§ **Exercise prompt**: Could you restate the data word for word?
....
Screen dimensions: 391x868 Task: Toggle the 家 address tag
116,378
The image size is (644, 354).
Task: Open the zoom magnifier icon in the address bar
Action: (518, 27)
....
§ **Exercise answer**:
Screen dimensions: 391x868 Task: Toggle the 家 address tag
116,378
The image size is (644, 354).
Task: Open the zoom magnifier icon in the address bar
Action: (518, 27)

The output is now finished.